* ELENCO COMPITI
(a) Elenca tutte le persone nominate nel testo sul caso Moro.
(b) Per ciascuna affermazione indica se concorda con il testo sul caso Moro, rispondendo sì o no e citando alla lettera le parole decisive del testo.
(i) Il servizio di Porta a Porta è andato in onda il 13 maggio.
(ii) Secondo l'inchiesta di Zatti, la prigione si trovava allo stesso civico di Via Massimi già esaminato dalla Commissione Moro 2.
(iii) Il civico 114 di Via Massimi ospita oggi la Loyola University.
(c) Nel testo sul caso Moro, su quale blog Gianremo Armeni ha pubblicato la sua relazione?

Proverò ora a operare una sintesi dell’accurata relazione che il sociologo e ricercatore Gianremo Armeni ha recentemente pubblicato sul più volte citato blog Insorgenze, ecco il link. La relazione smantella l’ultima trovata targata Rai sdoganata nel servizio andato in onda su Porta a Porta lo scorso 13 Maggio a firma di Federico Zatti. L’ente pubblico si era già contraddistinto per poca accuratezza sul caso Moro con la puntata dedicata da Report, argomentata dal primissimo episodio di questa serie. La tesi sposata è l’ubicazione della “prima” prigione dell’On. Moro, secondo l’inchiesta di Zatti ubicata in Via Massimi, attenzione, non lo stesso civico di Via Massimi su cui già la Commissione Moro 2 aveva sbattuto il muso beccandosi la querela di Birgit Kraatz (vedi episodio 2) ma un altro civico, il 114, attuale sede della Loyola University.

* RIGHE DATI
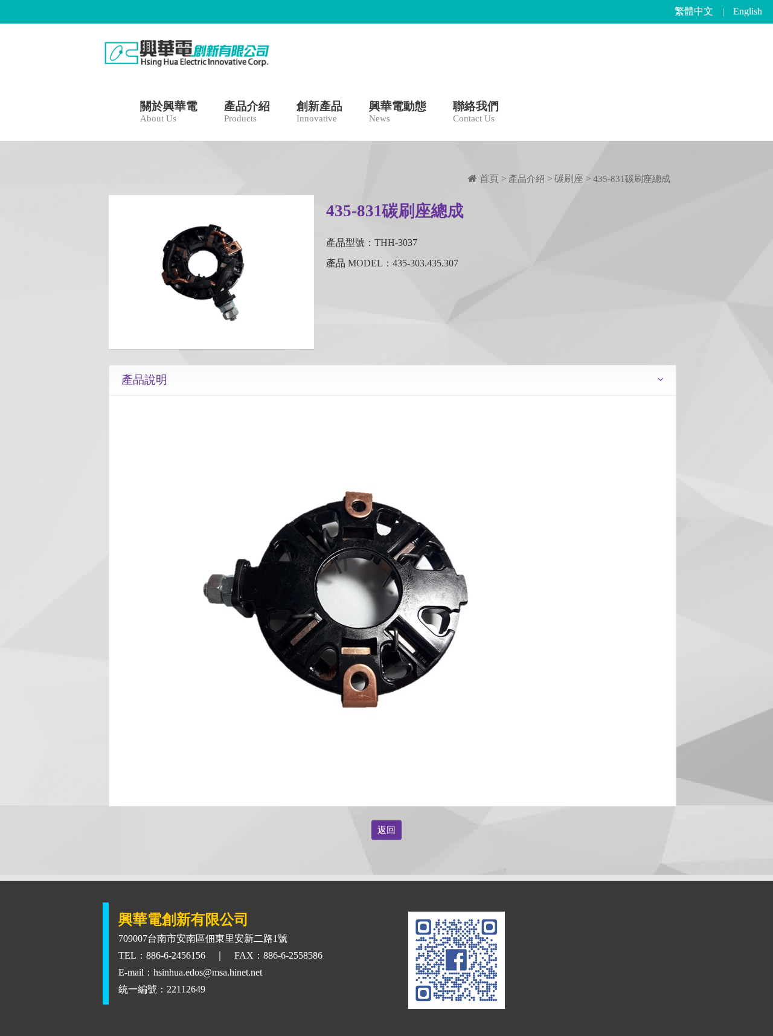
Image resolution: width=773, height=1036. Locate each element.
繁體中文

* SOLUZIONI SVOLTE
(a) Gianremo Armeni, Federico Zatti, Moro (l'On. Moro), Birgit Kraatz

(b)
(i) Sì: "andato in onda su Porta a Porta lo scorso 13 Maggio"
(ii) No: "non lo stesso civico di Via Massimi su cui già la Commissione Moro 2 aveva sbattuto il muso"
(iii) Sì: "il 114, attuale sede della Loyola University"

(c) Sul blog Insorgenze.